For the enemies of LNT who understand the widespread damage and escalation of costs it has caused, there is an upcoming IOMP-ICRP Webinar: “Are radiation risks below 100 mGy for example through recurrent CT procedures of real concern for radiological protection?” Wednesday, 20th April 2022 at 12 pm GMT; Duration 1 hour.

Speakers: Werner Ruehm (Chmn ICRP), Dominique Laurier, Richard Wakeford (Manchester)

The posted summary:

Recent studies suggest that every year worldwide about a million patients might be exposed to doses of the order of 100 mGy of low-LET radiation, due to recurrent application of radioimaging procedures. This webinar provides a synthesis of recent epidemiological evidence on radiation-related cancer risks from low-LET radiation doses of this magnitude. Specifically, reviews of recent results are given with respect to a) the atomic bomb survivors (by W. Rühm), b) low dose-rate exposures during adulthood (by D. Laurier), and c) in utero and childhood exposures. (by R. Wakeford). Taken together, substantial evidence was found that ionizing radiation causes cancer at acute and protracted doses above 100 mGy, and growing evidence for doses below 100 mGy. It is concluded that doses of the order of 100 mGy from recurrent application of medical imaging procedures involving ionizing radiation are of concern, from the viewpoint of radiological protection.

Note how they conclude “the growing evidence of concern for doses below 100 mGy”.

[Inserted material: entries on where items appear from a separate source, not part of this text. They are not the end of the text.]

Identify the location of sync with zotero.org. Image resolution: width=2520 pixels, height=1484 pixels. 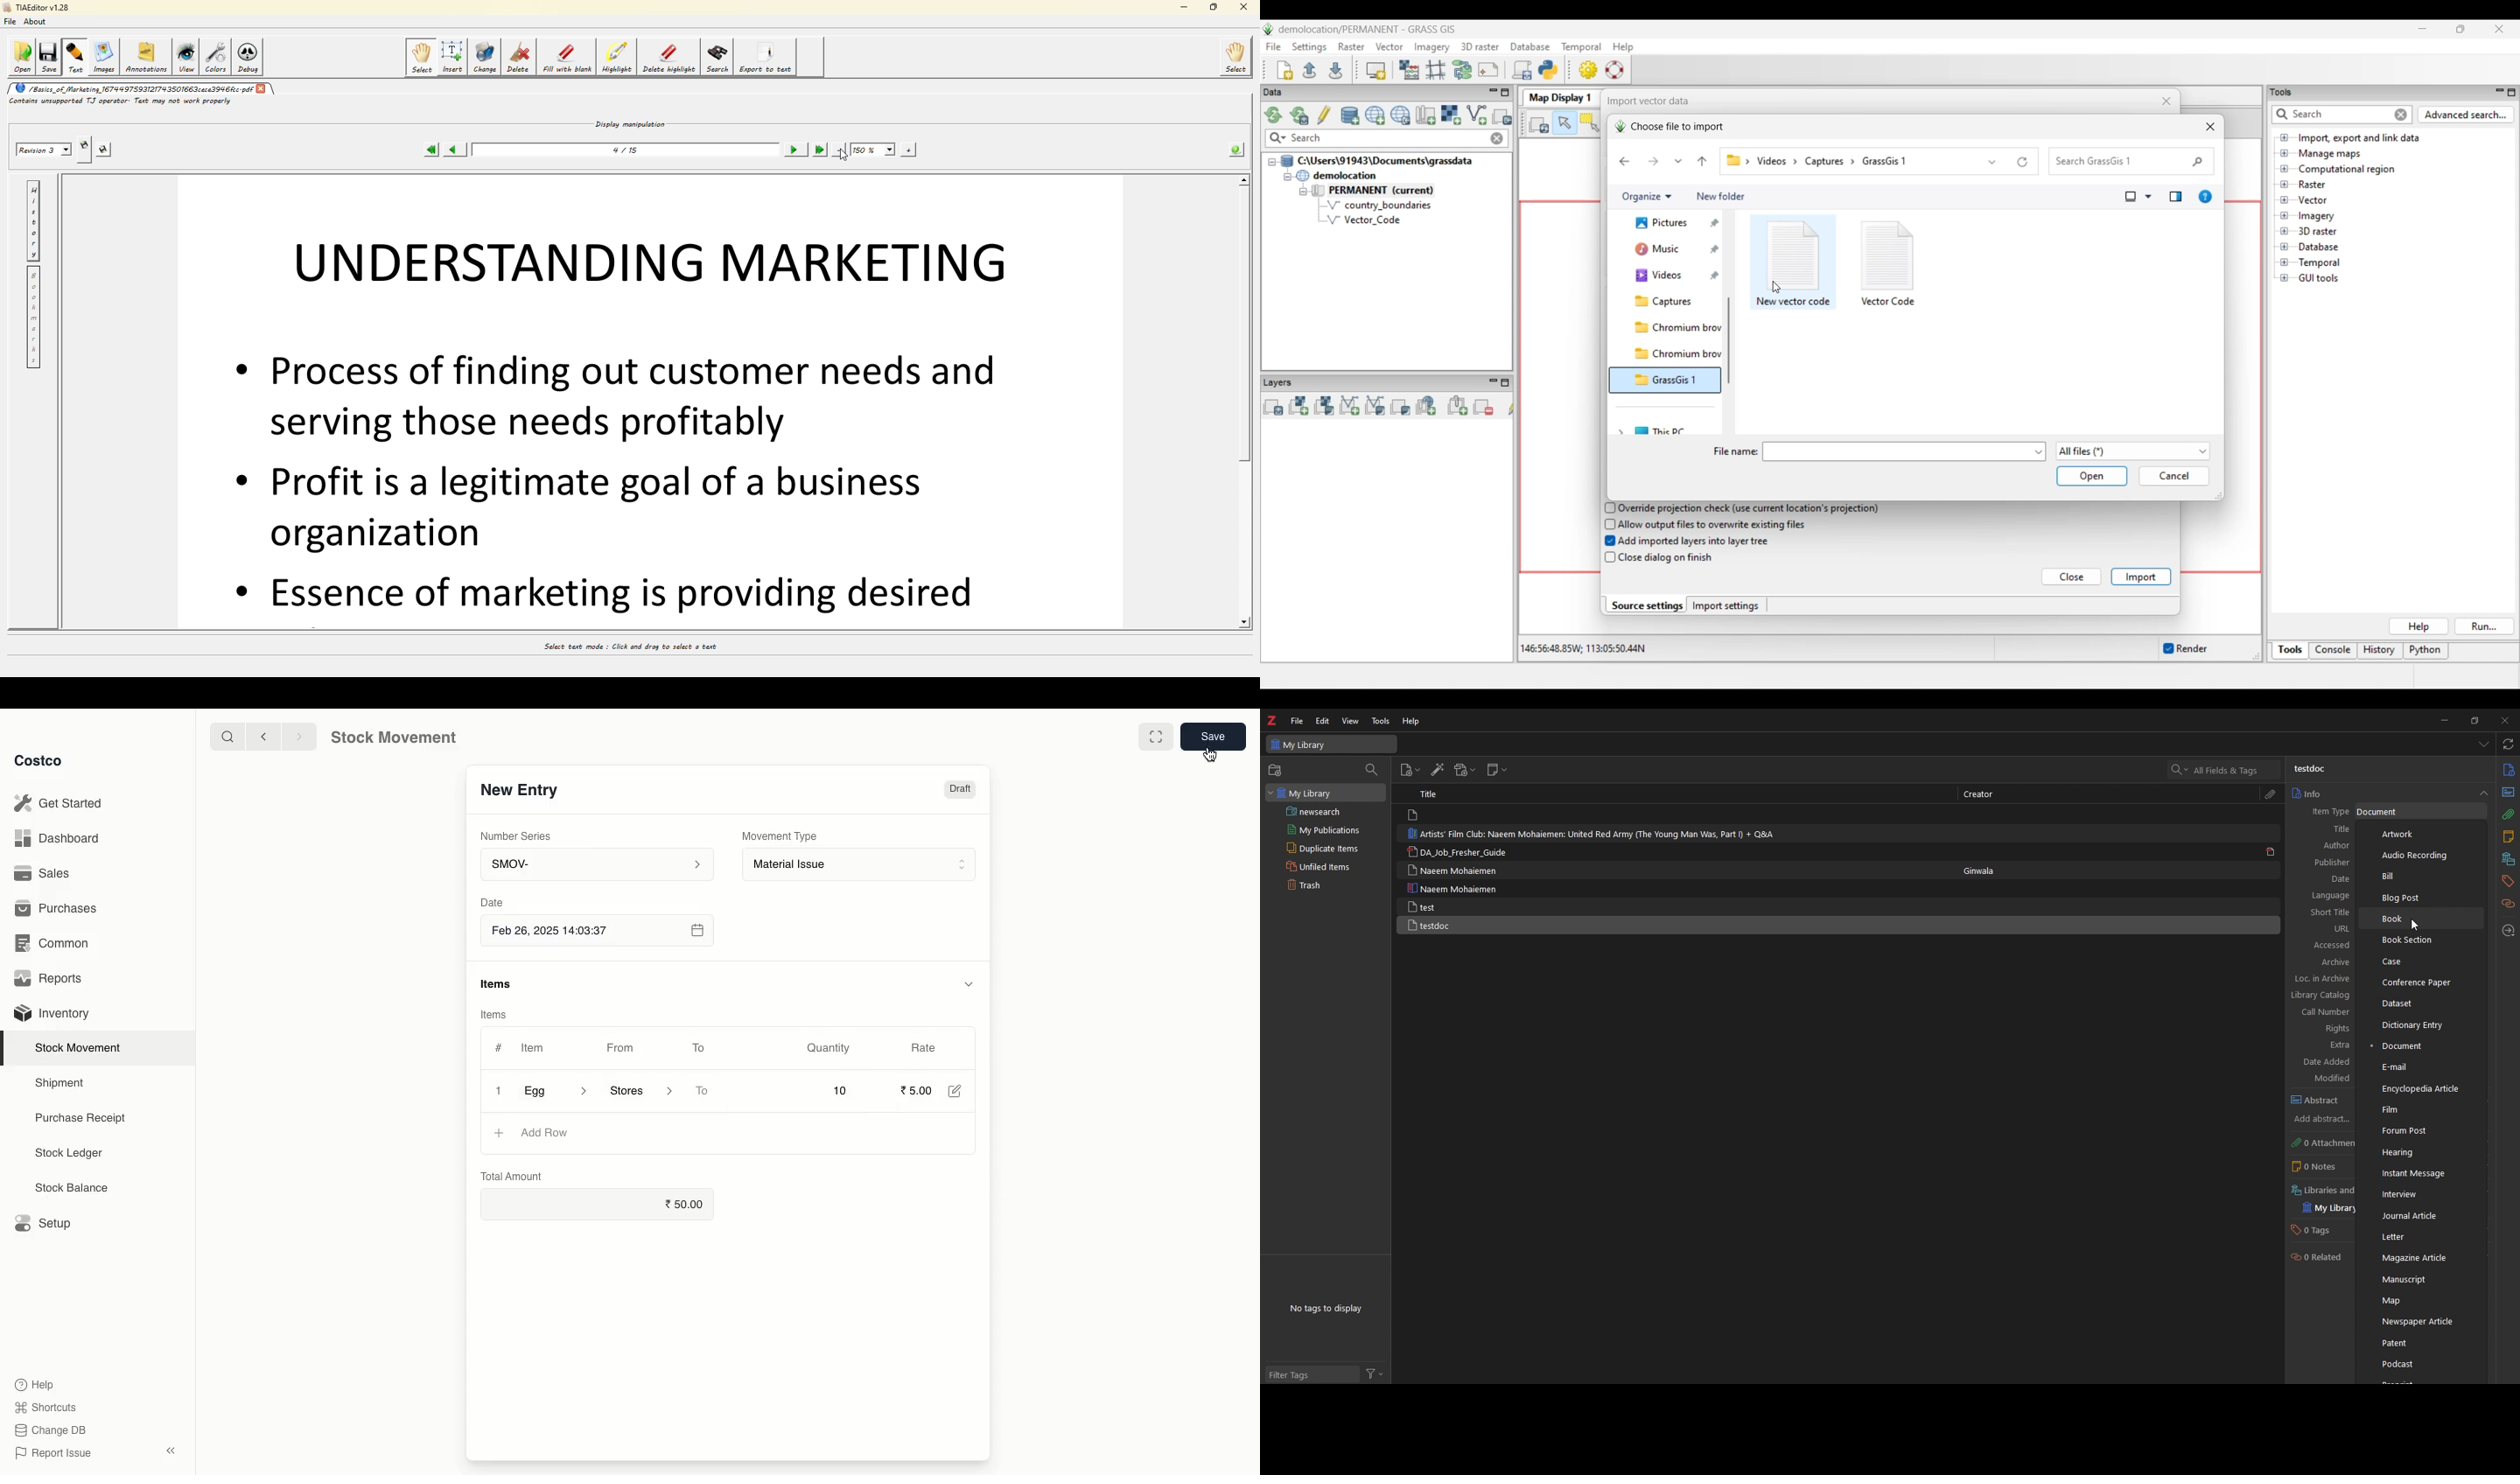
(2508, 744).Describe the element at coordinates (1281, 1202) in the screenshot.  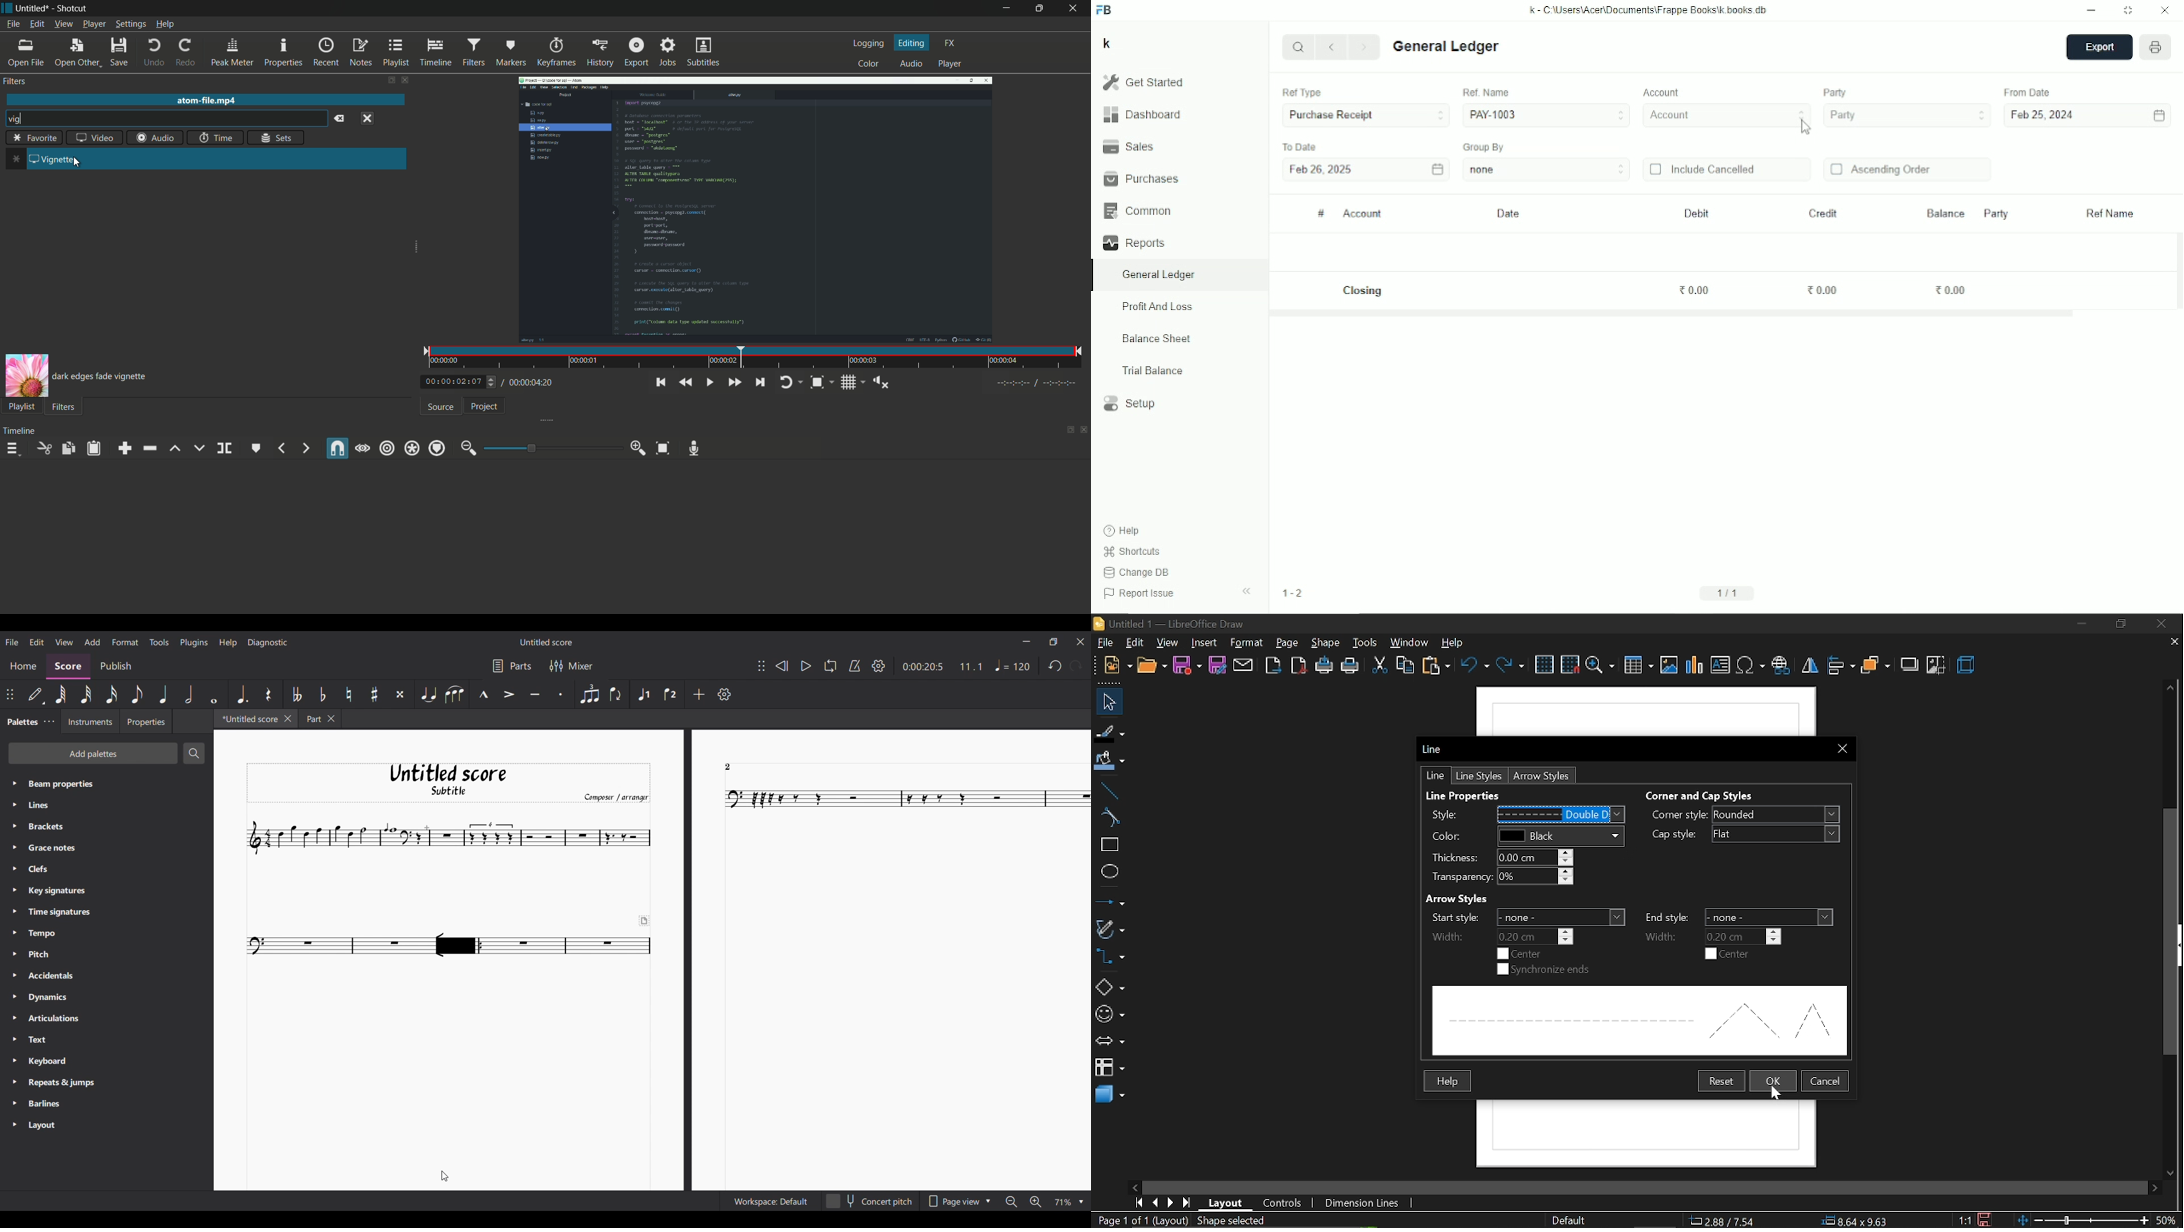
I see `controls` at that location.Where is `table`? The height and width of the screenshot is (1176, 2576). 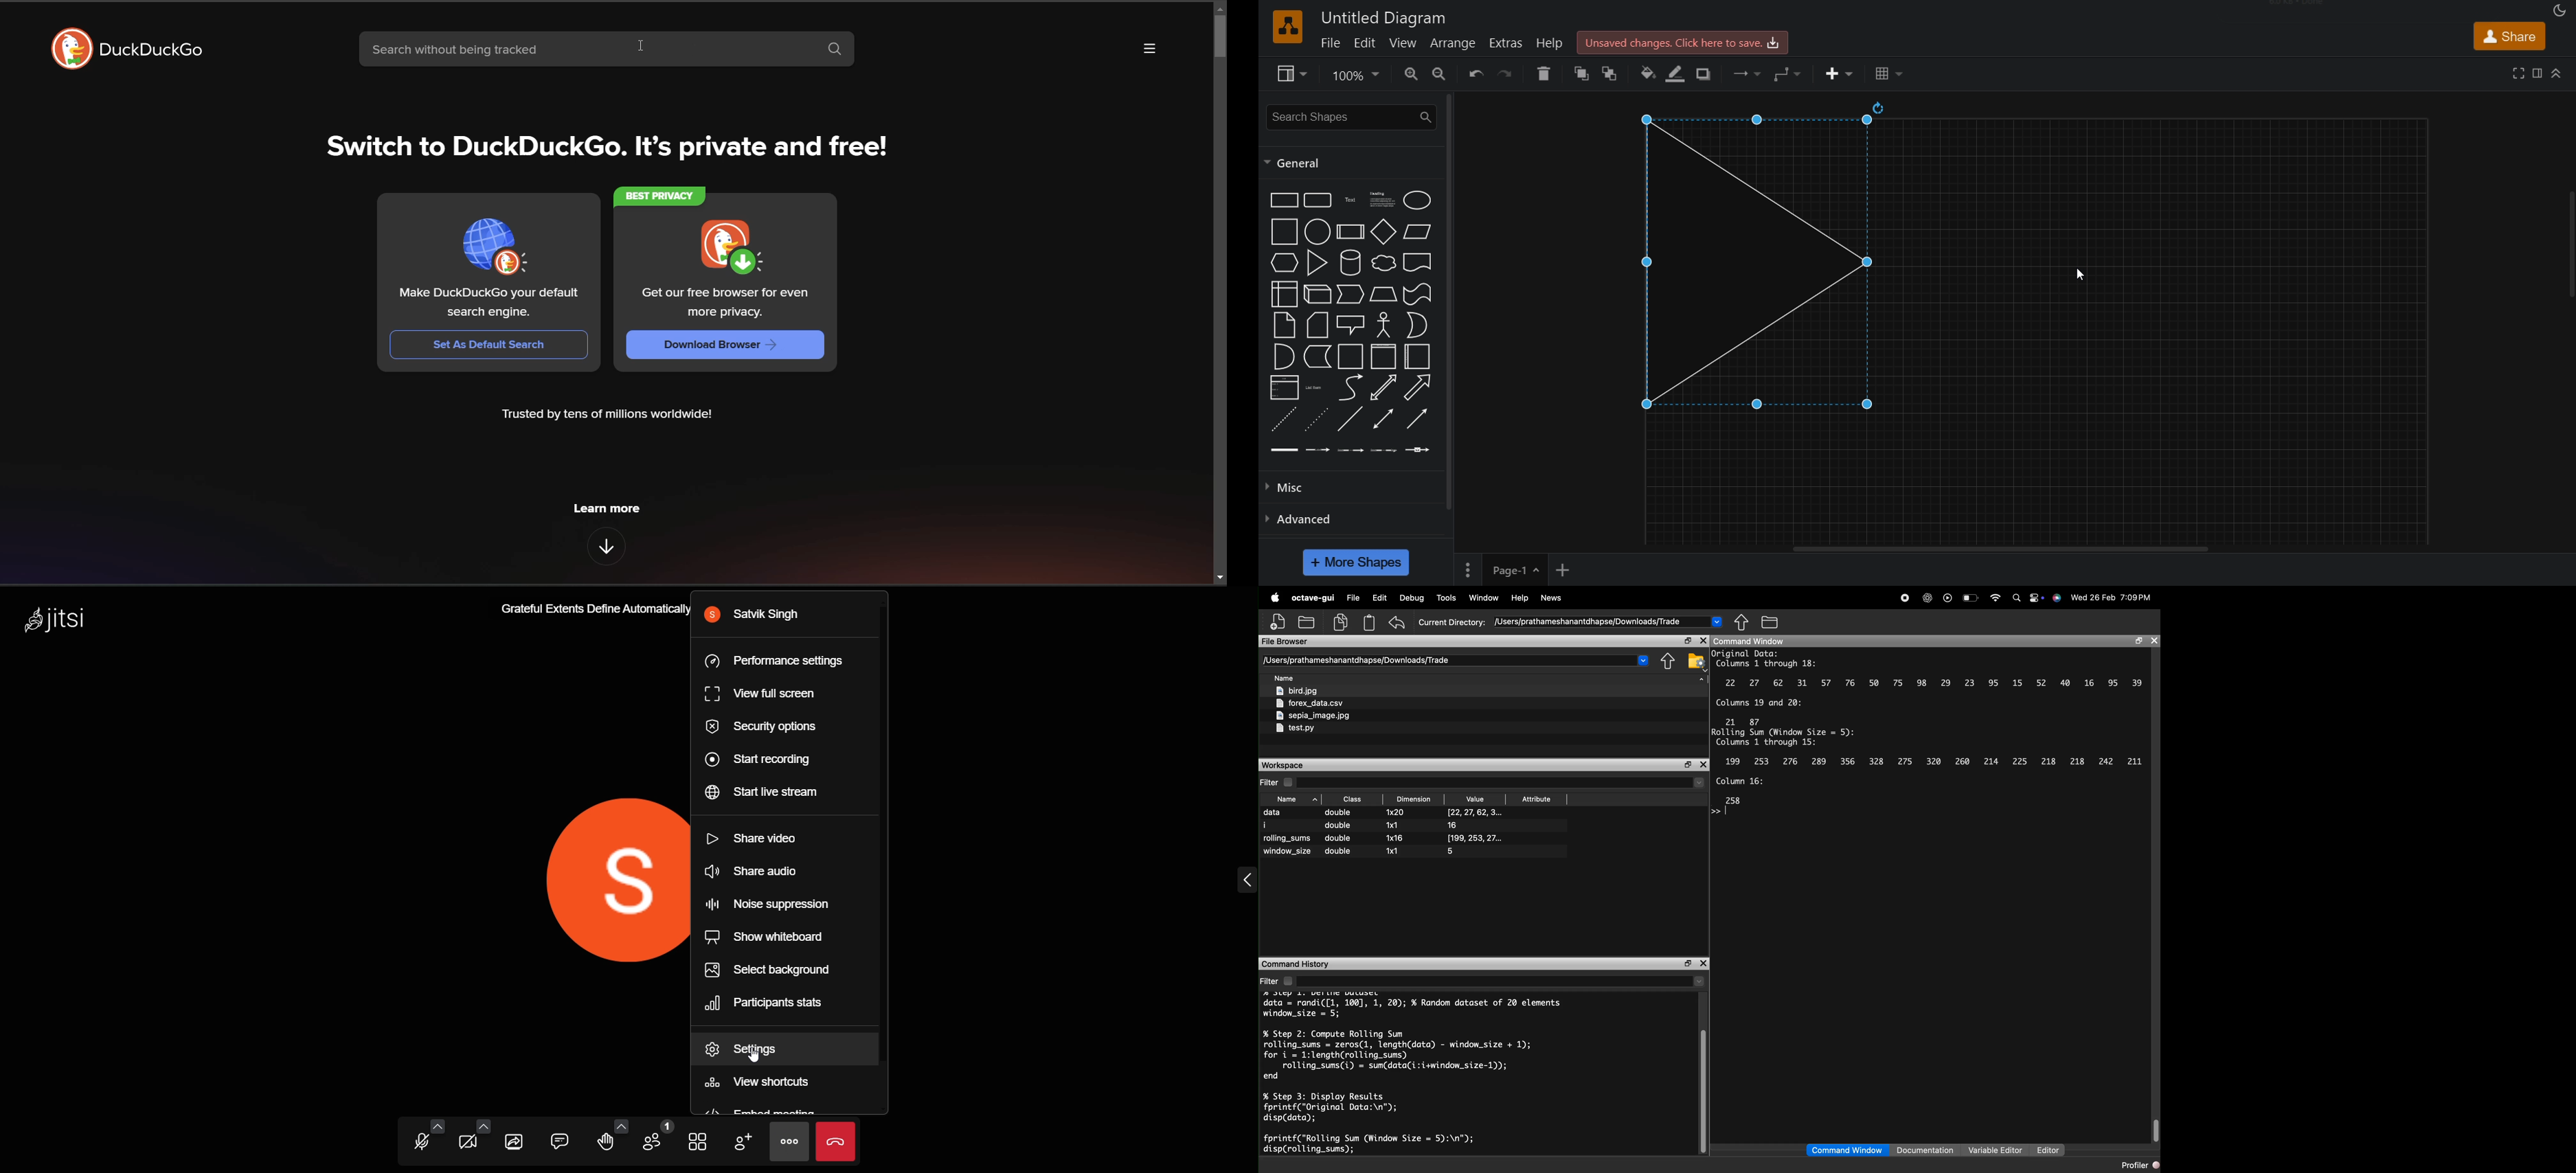
table is located at coordinates (1889, 73).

Questions will be asked by Scientists for Accurate Radiation Information contesting this conclusion - but will perhaps be ignored. One day international bodies like ICRP will have to stop hiding behind the Precautionary Principle, a simplistic slogan, and accept that low and moderate doses of radiation are harmless and frequently beneficial.

On a lighter note

And on a lighter note, an imagined parental exchange with a small child:

“Mum, what is a meadow?”
“Darling, it’s like a solar farm but it’s green!”


Recommended Article this month

Coming to Terms with Nuclear Waste

At a Reception to promote the funding of Sizewell C organised by Rothschild & Co in the City I found myself talking to the host, Stephen Vaughan, Vice Chairman, Energy and Power, who turned out to be a former pupil! He stressed the importance of addressing the fear of nuclear waste. As a result I wrote the Article, posted this month: Coming to Terms with Nuclear Waste.